● Task brief
Retype every line of the data, keeping each word exactly.

Stored data entries
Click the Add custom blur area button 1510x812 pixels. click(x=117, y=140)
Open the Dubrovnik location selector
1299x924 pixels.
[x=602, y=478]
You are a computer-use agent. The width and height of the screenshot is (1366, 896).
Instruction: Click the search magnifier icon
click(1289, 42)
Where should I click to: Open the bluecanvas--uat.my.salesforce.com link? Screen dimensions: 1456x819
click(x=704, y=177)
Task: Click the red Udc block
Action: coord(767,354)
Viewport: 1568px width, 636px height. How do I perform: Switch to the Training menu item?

● Response to the task
Click the Add custom blur area button 1510x812 pixels. click(x=117, y=140)
Open the Dubrovnik location selector
1299x924 pixels.
[x=602, y=478]
You are a computer-use agent. The width and height of the screenshot is (1366, 896).
Instruction: Click the search magnifier icon
click(1289, 42)
Where should I click to: Open the bluecanvas--uat.my.salesforce.com link? Screen dimensions: 1456x819
click(x=704, y=177)
Task: Click the red Udc block
Action: coord(767,354)
Viewport: 1568px width, 636px height. How do I perform: Switch to the Training menu item?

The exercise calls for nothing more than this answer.